Interaction energy of two interpenetrating spheres of uniform charge density

[Johe]

Homework Statement

Find the interaction energy of two interpenetrating spheres of uniform charge density $$\rho_{1}$$ and $$\rho_{2}$$ Let the two spheres have equal radii $a$ and let the separation.

Relevant Equations

$$
\Phi(x)=\int \rho\left(x^{\prime}\right) \frac{1}{\left|x-x^{\prime}\right|} d \tau^{\prime}
$$

I am trying to calculate the interaction energy of two interpenetrating spheres of uniform charge density. Here is my work:
First I want to calculate the electric potential of one sphere as following;
$$\Phi(\mathbf{r})=\frac{1}{4 \pi \epsilon_{0}} \int \frac{\rho\left(\mathbf{r}^{}\right)}{\bf{r^{\prime}}} d \tau$$
Doing that I got
$$\Phi(r)= \frac{\rho}{2 \epsilon_{0}}\left(R^{2}-\frac{1}{3} r^{2}\right)$$
Now I need to solve the following;
$$\int_{V} \rho_{2}(\vec{r}) \Phi_{1}(\vec{r}) \mathrm{d}^{3} r$$ But I did not know how to do it.

I general,

$$U_{i n t}=\frac{}{} \int_{V} \rho_{2}(\vec{r}) \Phi_{1}(\vec{r})+\rho_{1}(\vec{r}) \Phi_{2}(\vec{r}) \mathrm{d}^{3} r=\int_{V} \rho_{1}(\vec{r}) \Phi_{2}(\vec{r}) \mathrm{d}^{3} r=\int_{V} \rho_{2}(\vec{r}) \Phi_{1}(\vec{r}) \mathrm{d}^{3} r$$
which tells that the total work done by one sphere on the other sphere as you bring the isolated objects from super far away to their current positions. Since the forces were equal and opposite, the work done by one on the other is equal to the work done by the other on the one.
Please help me. I attached the problem statement.

 

[anuttarasammyak]

As for a uniformly charged sphere of radius a, its potential $\phi$ is
for distance r>a
$$\phi(r)=\frac{Q}{4\pi\epsilon}\frac{1}{r}$$
and for r<a,
$$\phi(r)=\frac{Q}{4\pi\epsilon}\frac{1}{a}$$
,constant, where $Q=4\pi a^2 \rho$ is total charge. This fact would be useful in your calculation.

 

[Johe]

As for a uniformly charged sphere of radius a, its potential $\phi$ is
for distance r>a
$$\phi(r)=\frac{Q}{4\pi\epsilon}\frac{1}{r}$$
and for r<a,
$$\phi(r)=\frac{Q}{4\pi\epsilon}\frac{1}{a}$$
,constant, where $Q=4\pi a^2 \rho$ is total charge. This fact would be useful in your calculation.

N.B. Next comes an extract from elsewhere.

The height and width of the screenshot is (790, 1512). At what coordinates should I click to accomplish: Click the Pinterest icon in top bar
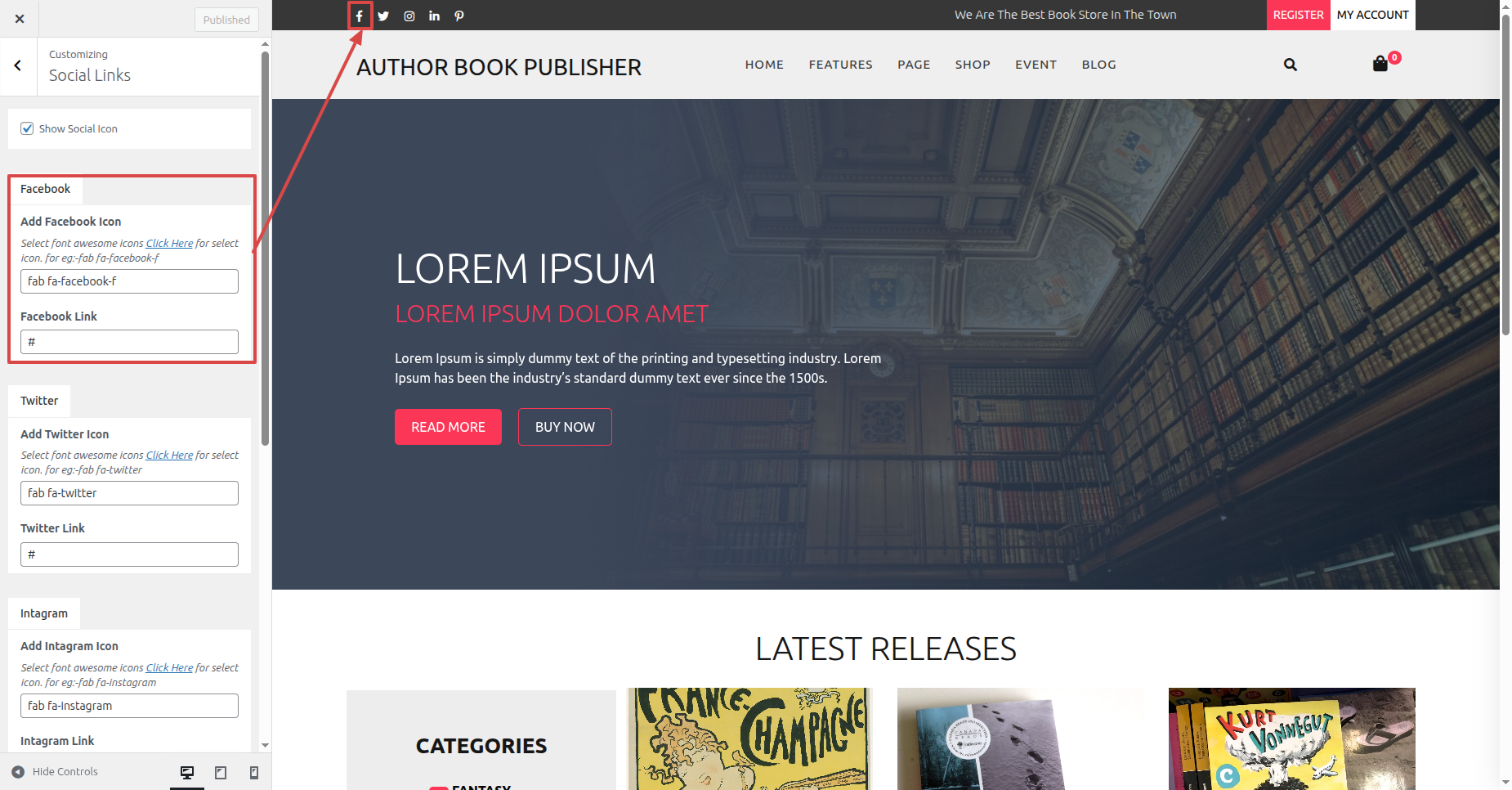click(x=459, y=16)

This for a one sphere, not in case of overlapping. Which is not trivial.

 

[anuttarasammyak]

Another sphere interpenetrates it. For inside part constant potential is applied. For outside part potential of a function of the distance from the original sphere center is applied.

 

[Johe]

Another sphere interpenetrates it. For inside part constant potential is applied. For outside part potential of a function of the distance from the original sphere center is applied.

Would you sketch what are you think and placed your vectors? and position vector?

 

[anuttarasammyak]

As for calculation of outside part
distance from the original sphere center to ring part of penetrating sphere of area
$$2\pi a \sin \theta d\theta$$
is
$$r=\sqrt{d^2+a^2+2ad\cos\theta}$$
where $\theta$ is angle measured from the center of intepenetrating spere in polar coordinate whose z axis is shared by the spheres. Integration should be done for the interval $\theta[0,\theta_0]$ where
$\cos \theta_0=-\frac{d}{2a}$

As for inside part, the interval $\theta[\theta_0,\pi]$ is used for integration of interpenetrating sphere charge inside to be multiplied with constant potential.

 

[Johe]

As for calculation of outside part
distance from the original sphere center to ring part of penetrating sphere of area
$$2\pi a \sin \theta d\theta$$
is
$$r=\sqrt{d^2+a^2+2ad\cos\theta}$$
where $\theta$ is angle measured from the center of intepenetrating spere in polar coordinate whose z axis is shared by the spheres. Integration should be done for the interval $\theta[0,\theta_0]$ where
$\cos \theta_0=-\frac{d}{2a}$

As for inside part, the interval $\theta[\theta_0,\pi]$ is used for integration of interpenetrating sphere charge inside to be multiplied with constant potential.

Thanks! If you could sketch that, I really appreciate it? moreover, would you willing to provide half of the solution?

 

[anuttarasammyak]

Drawing a sketch by yourself is a good practice. Have a good try!

 

[haruspex]

For inside part constant potential is applied.

I assumed these are solid spheres, not spherical shells.

 

[anuttarasammyak]

Oh, I took it wrong.

 

[haruspex]

Thanks! If you could sketch that, I really appreciate it? moreover, would you willing to provide half of the solution?

Draw the diagram showing two equal overlapping circles, centres A and B.
(According to the question, each centre lies inside the other circle, though I suspect a mistake here. I think they meant d<2a, not d<a. Correspondingly, the "extreme case" where the value is well known should be at d=2a.)
Now draw a thin spherical cap, thickness dr, radius r<a centred on A and lying inside the other sphere (extending to its surface).

What is the potential at this cap due to the charge on sphere A? This will require integration, but it's easy.
What is the volume of this cap? An easy way to get this is to use the way Archimedes found the surface area of a sphere without quite inventing calculus.
What is the potential energy of the cap in respect of the charges on it and on the sphere A?
Integrate to get the total for r<a, then follow the same procedure for r>a.

 

[minimikanix]

You could use
$$
\begin{equation*}
\epsilon_0 \int\limits_{\text{all space}} \mathbf E_1 \cdot \mathbf E_2 =
\frac{1}{2} \int\limits_{\text{all space}}
\left(
\rho_1 \, V_2 + \rho_2 \, V_1
\right) \, d\tau.
\end{equation*}
$$